Macrophages use apoptotic cell-derived methionine and DNMT3A during efferocytosis to promote tissue resolution

Efferocytosis, the clearance of apoptotic cells (ACs) by macrophages, is critical for tissue resolution, with defects driving many diseases. Mechanisms of efferocytosis-mediated resolution are incompletely understood.
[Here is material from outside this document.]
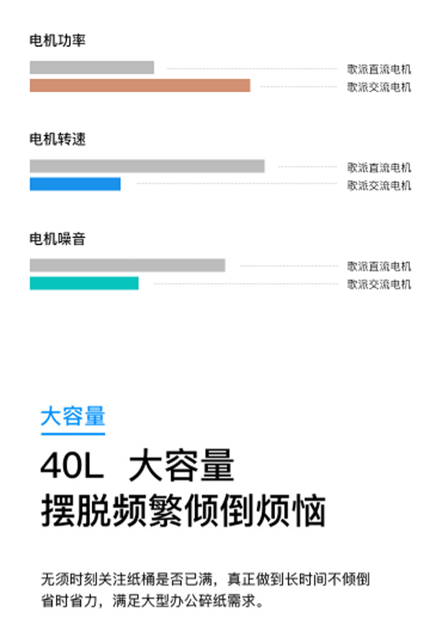Viewport: 442px width, 637px height.
Task: Click the 电机噪音 section heading
Action: (57, 239)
Here, we show that AC-derived methionine regulates resolution through epigenetic repression of the extracellular signal-regulated kinase 1/2 (ERK1/2) phosphatase Dusp4. We focus on two key efferocytosis-induced pro-resolving mediators, prostaglandin E₂ (PGE₂) and transforming growth factor beta 1 (TGF-β1), and show that efferocytosis induces prostaglandin-endoperoxide synthase 2/cyclooxygenase 2 (Ptgs2/COX2), leading to PGE₂ synthesis and PGE₂-mediated induction of TGF-β1. ERK1/2 phosphorylation/activation by AC-activated CD36 is necessary for Ptgs2 induction, but this is insufficient owing to an ERK−DUSP4 negative feedback pathway that lowers phospho-ERK. However, subsequent AC engulfment and phagolysosomal degradation lead to Dusp4 repression, enabling enhanced p-ERK and induction of the Ptgs2−PGE₂−TGF-β1 pathway. Mechanistically, AC-derived methionine is converted to S-adenosylmethionine, which is used by DNA methyltransferase-3A (DNMT3A) to methylate Dusp4. Bone-marrow DNMT3A deletion in mice blocks COX2/PGE₂, TGF-β1, and resolution in sterile peritonitis, apoptosis-induced thymus injury and atherosclerosis. Knowledge of how macrophages use AC-cargo and epigenetics to induce resolution provides mechanistic insight and therapeutic options for diseases driven by impaired resolution.